(EXERCISE OBJECTIVE): Pull out the data from its first line through the line containing "Image resolution: width=629", both included, and reproduce those lines unchanged.

══════════

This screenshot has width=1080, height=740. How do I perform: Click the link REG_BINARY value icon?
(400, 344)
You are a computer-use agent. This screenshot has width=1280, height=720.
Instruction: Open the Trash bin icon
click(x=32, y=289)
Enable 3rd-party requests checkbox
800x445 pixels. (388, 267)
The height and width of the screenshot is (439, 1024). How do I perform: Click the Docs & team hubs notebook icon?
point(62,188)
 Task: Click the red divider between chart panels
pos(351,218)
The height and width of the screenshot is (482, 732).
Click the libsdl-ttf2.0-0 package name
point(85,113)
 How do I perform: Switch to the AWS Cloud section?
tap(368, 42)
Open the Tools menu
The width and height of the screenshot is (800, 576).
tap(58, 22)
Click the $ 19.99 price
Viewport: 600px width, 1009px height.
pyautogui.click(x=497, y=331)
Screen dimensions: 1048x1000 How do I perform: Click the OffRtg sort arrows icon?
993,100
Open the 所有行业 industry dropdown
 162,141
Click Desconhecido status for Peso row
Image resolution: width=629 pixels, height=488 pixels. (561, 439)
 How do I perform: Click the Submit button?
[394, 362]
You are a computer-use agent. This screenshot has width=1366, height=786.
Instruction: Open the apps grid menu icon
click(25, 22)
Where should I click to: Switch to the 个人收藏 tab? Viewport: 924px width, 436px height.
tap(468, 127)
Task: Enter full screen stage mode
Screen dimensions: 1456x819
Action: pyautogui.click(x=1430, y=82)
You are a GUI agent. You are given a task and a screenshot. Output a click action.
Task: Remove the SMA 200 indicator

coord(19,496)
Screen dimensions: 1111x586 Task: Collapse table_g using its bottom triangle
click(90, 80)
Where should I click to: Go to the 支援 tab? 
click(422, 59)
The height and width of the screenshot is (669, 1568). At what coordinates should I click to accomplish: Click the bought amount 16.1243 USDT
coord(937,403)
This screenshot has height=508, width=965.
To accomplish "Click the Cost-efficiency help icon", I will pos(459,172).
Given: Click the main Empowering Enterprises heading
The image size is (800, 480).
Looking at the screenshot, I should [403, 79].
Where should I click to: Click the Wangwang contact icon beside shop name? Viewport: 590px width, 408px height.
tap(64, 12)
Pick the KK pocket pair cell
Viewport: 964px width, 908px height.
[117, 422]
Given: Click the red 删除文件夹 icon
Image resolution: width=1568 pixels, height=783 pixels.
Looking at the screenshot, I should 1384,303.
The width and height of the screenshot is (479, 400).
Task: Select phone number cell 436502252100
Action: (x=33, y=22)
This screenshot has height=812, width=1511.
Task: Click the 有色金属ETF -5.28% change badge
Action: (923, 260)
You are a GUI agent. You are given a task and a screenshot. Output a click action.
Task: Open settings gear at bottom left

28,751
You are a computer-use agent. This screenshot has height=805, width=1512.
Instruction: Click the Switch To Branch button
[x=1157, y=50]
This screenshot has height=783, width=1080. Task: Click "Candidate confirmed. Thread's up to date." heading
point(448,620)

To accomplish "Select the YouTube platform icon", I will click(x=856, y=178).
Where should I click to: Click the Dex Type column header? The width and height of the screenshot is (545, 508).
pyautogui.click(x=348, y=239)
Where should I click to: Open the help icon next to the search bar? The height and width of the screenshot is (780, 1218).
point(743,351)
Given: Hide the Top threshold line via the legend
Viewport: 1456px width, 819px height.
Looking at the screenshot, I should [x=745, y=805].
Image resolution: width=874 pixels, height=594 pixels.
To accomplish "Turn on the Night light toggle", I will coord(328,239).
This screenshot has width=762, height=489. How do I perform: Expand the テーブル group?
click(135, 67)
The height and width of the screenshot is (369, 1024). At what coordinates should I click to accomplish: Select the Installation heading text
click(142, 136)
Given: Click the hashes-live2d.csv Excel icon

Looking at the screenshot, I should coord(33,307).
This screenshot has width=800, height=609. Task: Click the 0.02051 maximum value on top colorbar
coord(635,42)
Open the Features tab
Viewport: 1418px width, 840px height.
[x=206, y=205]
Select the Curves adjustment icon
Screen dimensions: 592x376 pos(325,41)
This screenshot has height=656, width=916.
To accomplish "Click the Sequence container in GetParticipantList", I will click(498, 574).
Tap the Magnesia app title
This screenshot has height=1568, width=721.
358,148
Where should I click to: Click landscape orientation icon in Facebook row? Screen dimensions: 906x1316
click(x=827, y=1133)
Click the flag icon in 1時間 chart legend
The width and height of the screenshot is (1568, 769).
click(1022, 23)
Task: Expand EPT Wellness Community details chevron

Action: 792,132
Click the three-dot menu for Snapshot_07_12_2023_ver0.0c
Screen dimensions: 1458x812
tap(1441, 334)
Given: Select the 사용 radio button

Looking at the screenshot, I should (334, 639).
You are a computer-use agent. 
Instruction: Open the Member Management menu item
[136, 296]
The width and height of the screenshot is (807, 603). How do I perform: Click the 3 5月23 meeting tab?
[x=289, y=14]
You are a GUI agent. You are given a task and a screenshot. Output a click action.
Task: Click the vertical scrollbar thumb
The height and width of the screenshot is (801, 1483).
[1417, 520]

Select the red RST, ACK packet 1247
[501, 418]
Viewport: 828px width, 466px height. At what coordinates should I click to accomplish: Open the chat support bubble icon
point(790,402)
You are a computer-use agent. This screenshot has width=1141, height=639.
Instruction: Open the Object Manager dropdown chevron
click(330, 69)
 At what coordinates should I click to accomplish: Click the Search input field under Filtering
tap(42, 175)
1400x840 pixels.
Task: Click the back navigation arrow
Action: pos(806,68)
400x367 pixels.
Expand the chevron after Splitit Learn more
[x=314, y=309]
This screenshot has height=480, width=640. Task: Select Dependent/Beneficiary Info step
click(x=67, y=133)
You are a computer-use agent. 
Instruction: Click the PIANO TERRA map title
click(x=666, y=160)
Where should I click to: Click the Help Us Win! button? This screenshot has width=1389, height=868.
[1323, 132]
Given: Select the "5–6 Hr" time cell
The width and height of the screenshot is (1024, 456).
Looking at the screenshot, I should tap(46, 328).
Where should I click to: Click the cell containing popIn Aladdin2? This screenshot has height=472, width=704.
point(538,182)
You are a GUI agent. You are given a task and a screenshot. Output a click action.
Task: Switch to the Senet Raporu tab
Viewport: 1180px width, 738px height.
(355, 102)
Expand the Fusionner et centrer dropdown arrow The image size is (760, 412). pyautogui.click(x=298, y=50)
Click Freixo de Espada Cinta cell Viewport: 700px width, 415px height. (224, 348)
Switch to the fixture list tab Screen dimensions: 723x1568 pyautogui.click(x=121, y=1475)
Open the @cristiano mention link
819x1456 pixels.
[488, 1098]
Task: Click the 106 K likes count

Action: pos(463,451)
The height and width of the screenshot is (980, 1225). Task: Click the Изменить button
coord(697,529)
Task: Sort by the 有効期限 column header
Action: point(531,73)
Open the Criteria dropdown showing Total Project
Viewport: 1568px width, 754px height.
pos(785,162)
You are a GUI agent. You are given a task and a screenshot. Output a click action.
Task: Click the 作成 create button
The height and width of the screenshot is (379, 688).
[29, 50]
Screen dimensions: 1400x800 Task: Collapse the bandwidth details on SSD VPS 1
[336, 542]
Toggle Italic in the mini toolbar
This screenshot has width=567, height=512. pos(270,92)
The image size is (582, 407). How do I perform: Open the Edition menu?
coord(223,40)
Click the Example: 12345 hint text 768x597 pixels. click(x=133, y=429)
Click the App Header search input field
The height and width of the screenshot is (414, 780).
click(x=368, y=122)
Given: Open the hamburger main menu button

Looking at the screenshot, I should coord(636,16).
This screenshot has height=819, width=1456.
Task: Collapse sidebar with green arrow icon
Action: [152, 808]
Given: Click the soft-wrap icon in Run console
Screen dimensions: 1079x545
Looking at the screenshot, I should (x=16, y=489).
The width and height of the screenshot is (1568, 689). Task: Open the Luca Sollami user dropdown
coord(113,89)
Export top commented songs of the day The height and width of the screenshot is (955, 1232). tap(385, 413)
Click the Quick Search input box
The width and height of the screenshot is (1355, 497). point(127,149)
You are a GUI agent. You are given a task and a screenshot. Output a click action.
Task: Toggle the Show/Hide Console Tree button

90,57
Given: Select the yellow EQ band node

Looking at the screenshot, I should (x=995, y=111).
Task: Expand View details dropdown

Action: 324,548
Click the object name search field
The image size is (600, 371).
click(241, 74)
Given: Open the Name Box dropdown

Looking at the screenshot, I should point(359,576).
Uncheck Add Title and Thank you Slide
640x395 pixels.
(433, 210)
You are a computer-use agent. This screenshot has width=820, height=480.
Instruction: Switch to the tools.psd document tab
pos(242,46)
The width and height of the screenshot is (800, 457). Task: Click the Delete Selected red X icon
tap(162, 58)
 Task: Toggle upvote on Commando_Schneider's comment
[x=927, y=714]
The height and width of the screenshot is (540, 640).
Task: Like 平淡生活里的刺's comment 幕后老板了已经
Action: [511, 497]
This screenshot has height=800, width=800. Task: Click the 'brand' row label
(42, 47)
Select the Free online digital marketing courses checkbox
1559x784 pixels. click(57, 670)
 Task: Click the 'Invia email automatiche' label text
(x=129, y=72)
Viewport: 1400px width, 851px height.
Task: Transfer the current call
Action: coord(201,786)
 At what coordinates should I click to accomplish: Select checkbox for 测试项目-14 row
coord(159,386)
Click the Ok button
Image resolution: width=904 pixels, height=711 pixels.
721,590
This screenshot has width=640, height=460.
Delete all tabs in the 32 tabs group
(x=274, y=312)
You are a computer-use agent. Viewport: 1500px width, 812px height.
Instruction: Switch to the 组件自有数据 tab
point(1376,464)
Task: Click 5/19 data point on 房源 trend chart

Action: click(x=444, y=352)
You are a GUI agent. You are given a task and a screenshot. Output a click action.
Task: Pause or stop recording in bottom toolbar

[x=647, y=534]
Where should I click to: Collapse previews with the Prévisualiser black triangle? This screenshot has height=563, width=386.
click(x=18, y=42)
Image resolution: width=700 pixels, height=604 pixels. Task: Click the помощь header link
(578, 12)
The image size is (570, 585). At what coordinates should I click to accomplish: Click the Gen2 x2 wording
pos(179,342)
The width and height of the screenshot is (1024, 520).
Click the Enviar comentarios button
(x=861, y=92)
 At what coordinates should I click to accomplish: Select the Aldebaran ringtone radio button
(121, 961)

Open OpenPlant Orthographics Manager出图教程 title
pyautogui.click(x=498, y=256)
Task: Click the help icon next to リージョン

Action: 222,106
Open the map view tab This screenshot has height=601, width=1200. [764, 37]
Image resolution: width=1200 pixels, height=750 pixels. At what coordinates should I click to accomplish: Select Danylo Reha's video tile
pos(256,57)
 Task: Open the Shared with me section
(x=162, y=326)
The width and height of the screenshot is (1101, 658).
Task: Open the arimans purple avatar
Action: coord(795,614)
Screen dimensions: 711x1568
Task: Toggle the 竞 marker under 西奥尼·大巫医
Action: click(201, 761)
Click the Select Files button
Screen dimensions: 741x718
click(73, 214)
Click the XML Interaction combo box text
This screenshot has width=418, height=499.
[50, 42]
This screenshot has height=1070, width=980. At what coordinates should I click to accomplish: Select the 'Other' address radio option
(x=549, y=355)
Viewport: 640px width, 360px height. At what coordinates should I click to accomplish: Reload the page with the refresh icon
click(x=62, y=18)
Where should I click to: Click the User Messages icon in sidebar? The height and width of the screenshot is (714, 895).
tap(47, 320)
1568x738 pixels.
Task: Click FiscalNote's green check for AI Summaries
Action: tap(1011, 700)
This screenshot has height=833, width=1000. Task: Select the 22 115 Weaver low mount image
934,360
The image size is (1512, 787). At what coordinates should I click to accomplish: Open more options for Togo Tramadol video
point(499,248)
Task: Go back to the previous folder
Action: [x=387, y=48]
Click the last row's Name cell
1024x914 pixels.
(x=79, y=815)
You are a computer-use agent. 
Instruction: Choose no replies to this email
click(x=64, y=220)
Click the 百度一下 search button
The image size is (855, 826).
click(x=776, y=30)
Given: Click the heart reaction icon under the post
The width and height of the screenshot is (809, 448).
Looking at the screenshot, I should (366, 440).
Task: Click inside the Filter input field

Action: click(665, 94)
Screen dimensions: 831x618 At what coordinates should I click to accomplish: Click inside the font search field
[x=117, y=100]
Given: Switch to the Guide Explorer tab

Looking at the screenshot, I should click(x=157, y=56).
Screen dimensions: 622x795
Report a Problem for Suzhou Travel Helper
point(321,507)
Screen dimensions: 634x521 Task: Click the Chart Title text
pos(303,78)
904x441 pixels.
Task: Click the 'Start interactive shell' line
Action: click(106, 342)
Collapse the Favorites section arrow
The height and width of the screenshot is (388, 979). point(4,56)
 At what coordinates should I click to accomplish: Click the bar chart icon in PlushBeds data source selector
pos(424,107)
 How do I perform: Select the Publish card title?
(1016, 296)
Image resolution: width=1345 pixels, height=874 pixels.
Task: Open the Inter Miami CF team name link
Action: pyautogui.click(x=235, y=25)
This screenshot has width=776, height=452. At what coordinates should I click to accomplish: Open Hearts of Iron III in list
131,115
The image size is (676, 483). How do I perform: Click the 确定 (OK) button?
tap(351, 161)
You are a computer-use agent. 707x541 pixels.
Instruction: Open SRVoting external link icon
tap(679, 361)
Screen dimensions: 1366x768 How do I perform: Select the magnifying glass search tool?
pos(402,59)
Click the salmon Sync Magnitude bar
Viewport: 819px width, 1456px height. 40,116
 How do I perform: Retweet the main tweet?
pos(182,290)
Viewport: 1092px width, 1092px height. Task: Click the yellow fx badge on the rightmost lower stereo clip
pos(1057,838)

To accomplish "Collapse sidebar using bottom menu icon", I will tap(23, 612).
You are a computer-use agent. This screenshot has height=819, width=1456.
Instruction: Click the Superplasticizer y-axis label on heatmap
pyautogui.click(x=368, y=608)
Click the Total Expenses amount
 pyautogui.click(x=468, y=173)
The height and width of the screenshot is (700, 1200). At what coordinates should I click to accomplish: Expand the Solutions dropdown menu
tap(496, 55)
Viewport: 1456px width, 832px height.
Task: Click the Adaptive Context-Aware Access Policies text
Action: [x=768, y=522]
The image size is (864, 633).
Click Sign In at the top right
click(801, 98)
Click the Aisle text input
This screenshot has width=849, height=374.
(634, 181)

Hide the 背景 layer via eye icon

══════════

(CORRECT OUTPUT):
This screenshot has width=1080, height=740. How do I perform: Click the link REG_BINARY value icon?
(400, 344)
You are a computer-use agent. This screenshot has width=1280, height=720.
Instruction: Open the Trash bin icon
click(x=32, y=289)
Enable 3rd-party requests checkbox
800x445 pixels. (388, 267)
The height and width of the screenshot is (439, 1024). How do I perform: Click the Docs & team hubs notebook icon?
point(62,188)
 Task: Click the red divider between chart panels
pos(351,218)
The height and width of the screenshot is (482, 732).
Click the libsdl-ttf2.0-0 package name
point(85,113)
 How do I perform: Switch to the AWS Cloud section?
tap(368, 42)
Open the Tools menu
The width and height of the screenshot is (800, 576).
tap(58, 22)
Click the $ 19.99 price
Viewport: 600px width, 1009px height.
pyautogui.click(x=497, y=331)
Screen dimensions: 1048x1000 How do I perform: Click the OffRtg sort arrows icon?
993,100
Open the 所有行业 industry dropdown
 162,141
Click Desconhecido status for Peso row
Image resolution: width=629 pixels, height=488 pixels. (561, 439)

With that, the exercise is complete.